It's a sleeveless pull down nursing tank...
|Nursing? Don't have one? Get one! :)|
Seems simple enough, right? Well, the neck pulls down under the breast, and I wear it under my shirts. I'm not really a hippy breastfeeder, so even though I'm a big supporter of nursing in public, I'm not a fan of exposing myself (please don't be mad that I just referred to some as hippy breastfeeders). I like to cover up the best I can, and this under shirt is FABULOUS! If you were sitting across from me, you would not be able to see any part of my chubby belly, side, or even my boob. I pull down my regular shirt to her face, and the under shirt covers the rest.

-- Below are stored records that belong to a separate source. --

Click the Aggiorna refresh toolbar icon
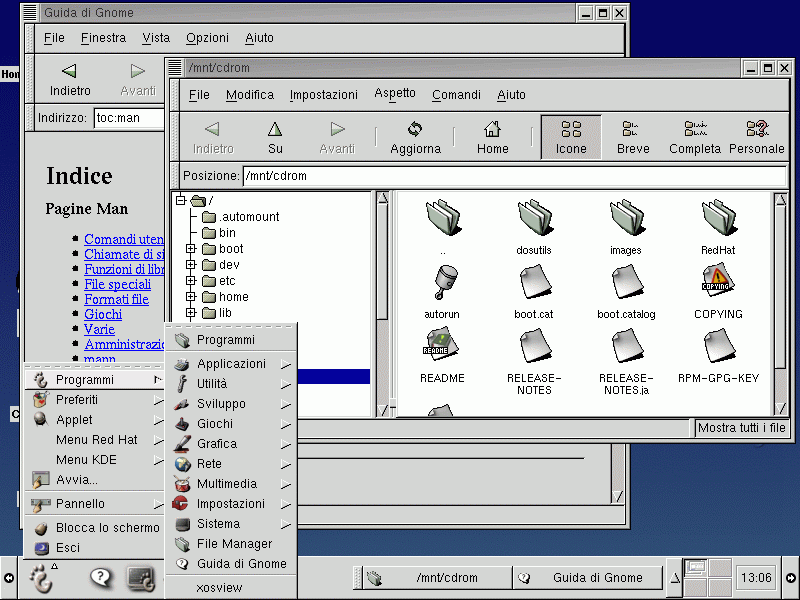Screen dimensions: 800x600 415,137
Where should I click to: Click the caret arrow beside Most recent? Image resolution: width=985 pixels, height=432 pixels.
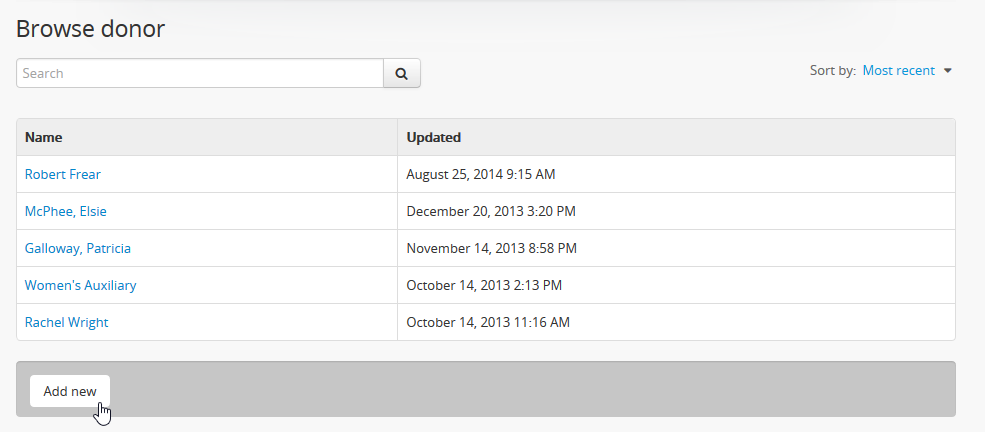coord(948,71)
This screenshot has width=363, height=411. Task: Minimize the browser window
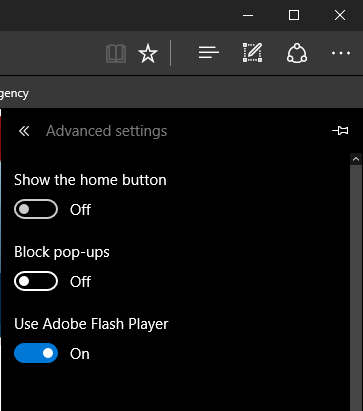click(248, 15)
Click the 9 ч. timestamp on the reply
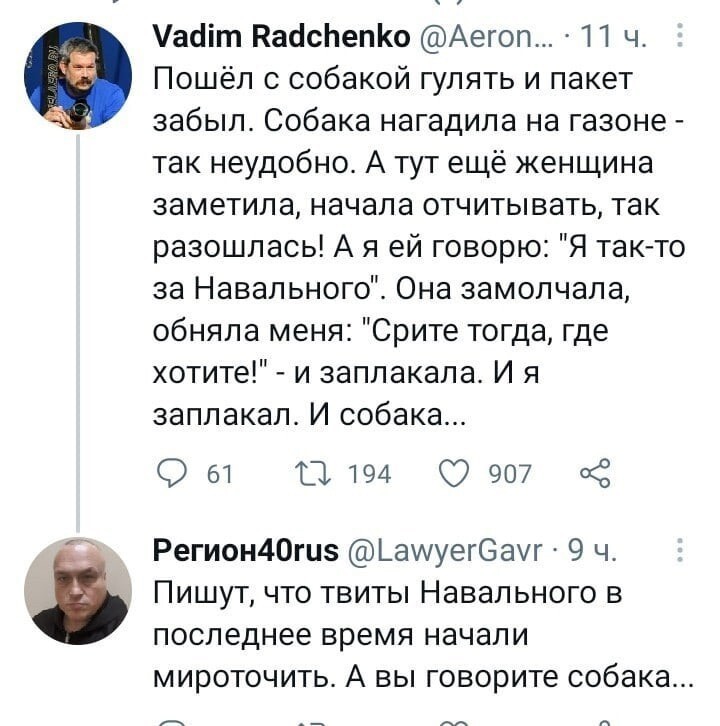 [592, 551]
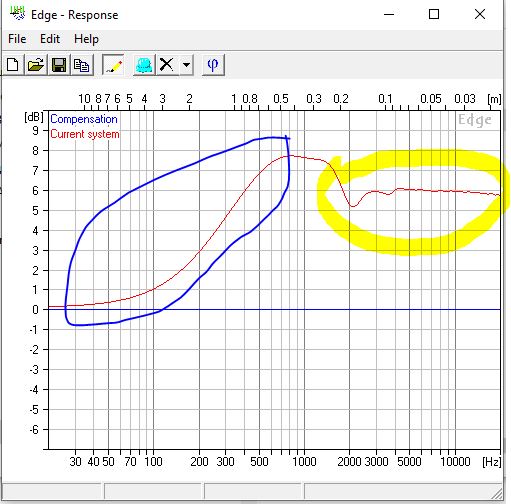Click the X delete toolbar icon

167,65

I. love. it.
And speaking of my chubby side and belly, I think I honestly forgot how long it takes for a body to get back to normal after having a baby. I don't mean that I forgot how long it takes to lose the weight, I have about 25 to lose to get pre-baby (and that's not counting about 20 or 30 more after that to get to pre ALL babies). I just mean...I forgot that my tummy would stick out and look pregnant for a while. Not just fat. Pregnant-looking.
This is the first pregnancy that I took pictures of myself week by week. I looked through them, and I'd say this is about what I looked like at 17 weeks.

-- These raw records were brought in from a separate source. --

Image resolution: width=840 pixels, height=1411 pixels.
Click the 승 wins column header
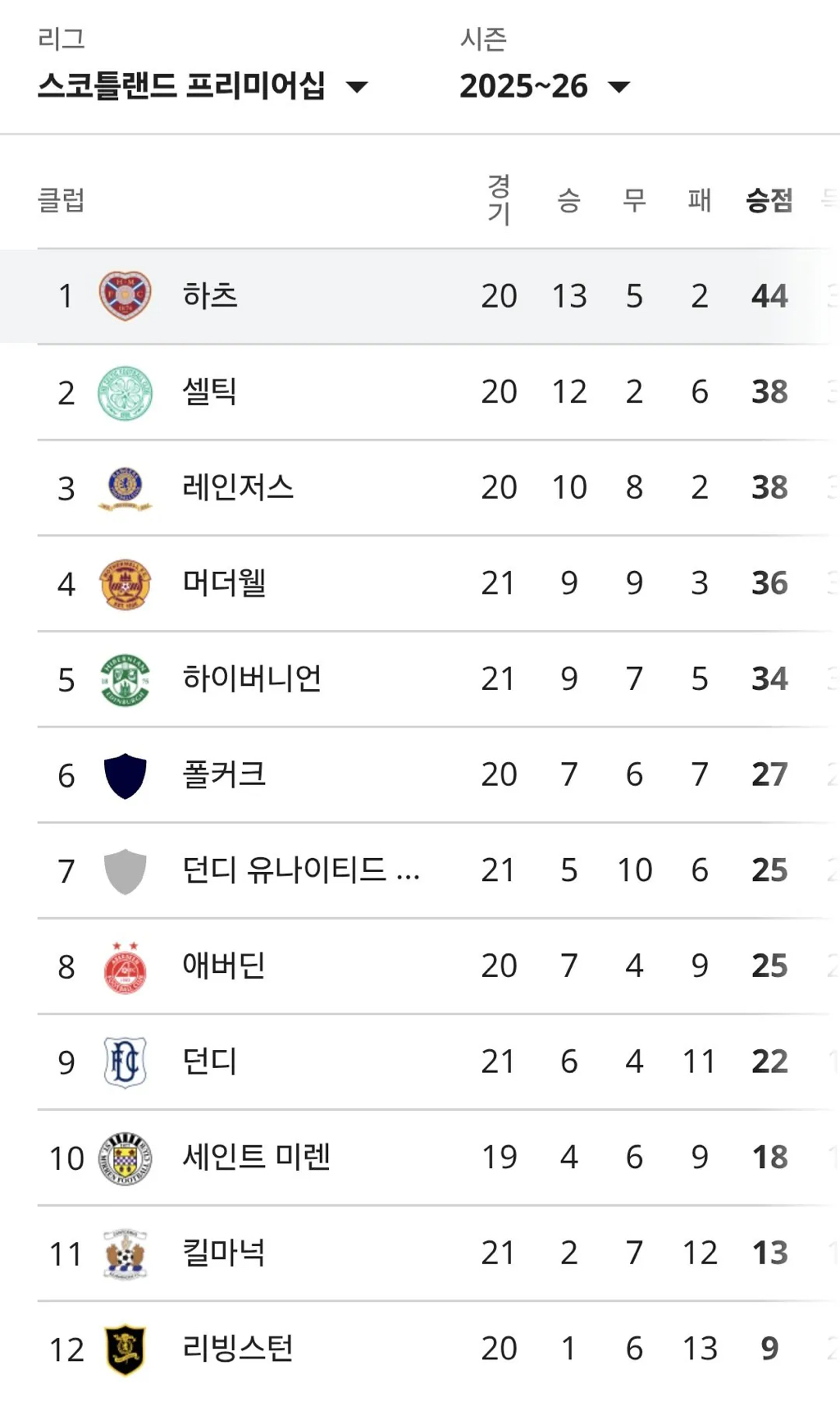pos(568,200)

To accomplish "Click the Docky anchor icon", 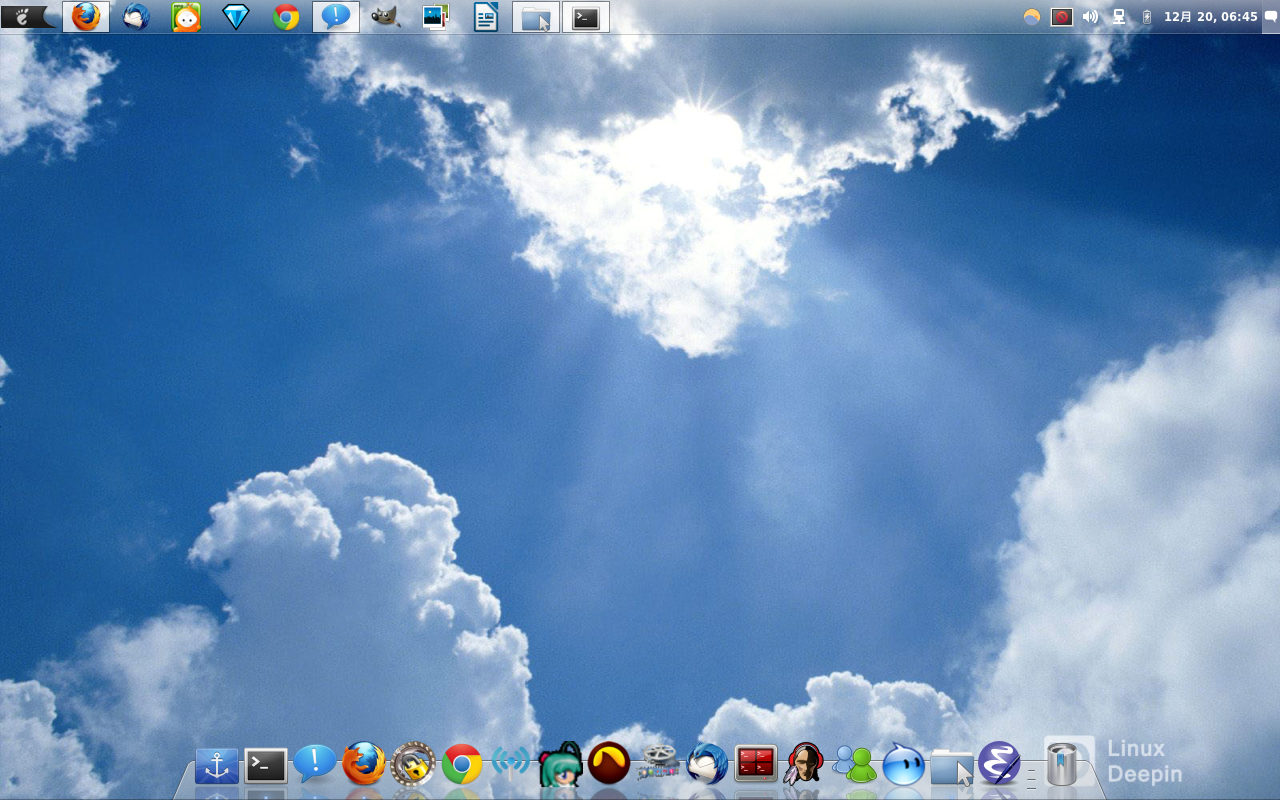I will (217, 766).
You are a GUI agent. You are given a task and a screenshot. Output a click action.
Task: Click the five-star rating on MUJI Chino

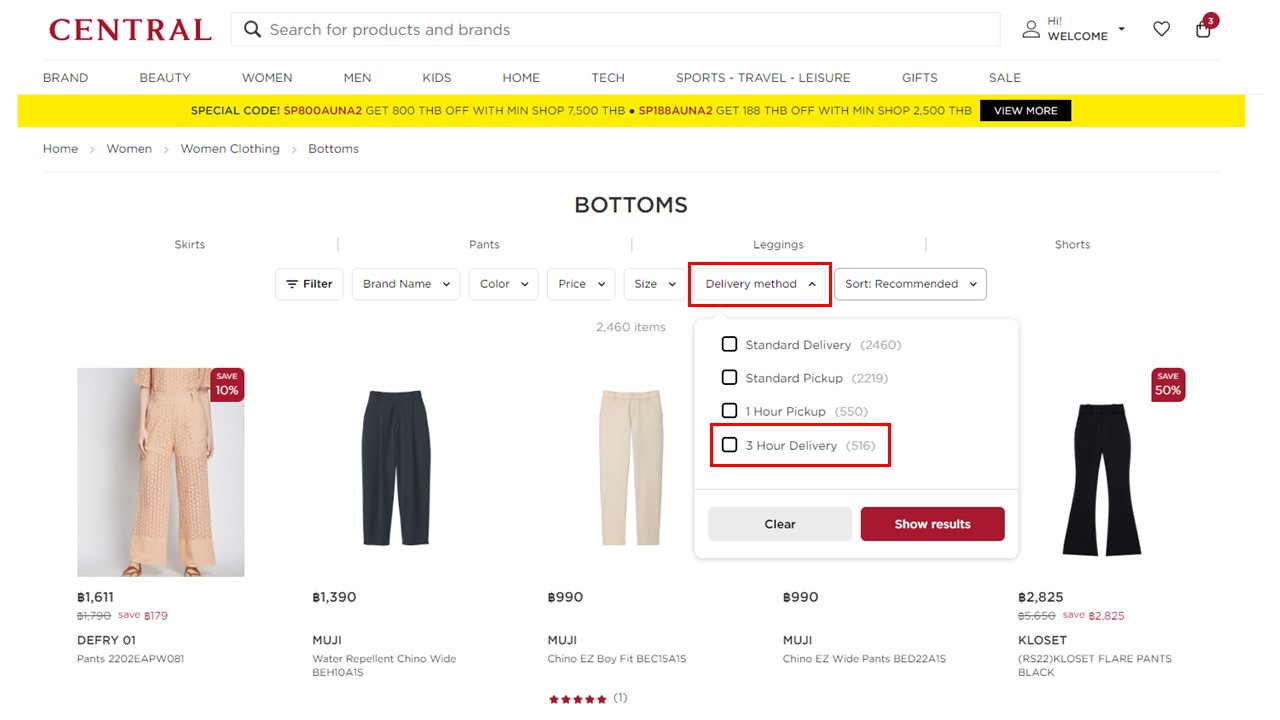tap(577, 699)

I have lots of work to do!
I found a product that I am LOVING to use with Leah. It's called Halo SleepSack Swaddle, and it's just so neat. I think we became pretty good at swaddling the old fashioned way, but there is just something about how snug she looks in this one and how it seems to help her sleep (and her feet never come out). We received one when we left the hospital (it's really warm and fleece) and we also received one as a gift (which is made of a lighter material and I think it will be great when it gets warmer this spring).
|I love this swaddling blanket thingy.|
It's sort of amazing to me how happy I'm feeling these days. I wasn't really sure what to expect, I wasn't sure if I'd be overwhelmed and experience the normal baby blues (believe me, I've had them with the others and it's horrible). But it's possible that I'm just feeling so excited about where my family is now. And it's really easy when I see how much Caleb, Sarah, and Gabriel adore Leah.
She will be two weeks old tomorrow. No matter how corny it sounds, I honestly can't imagine life without her.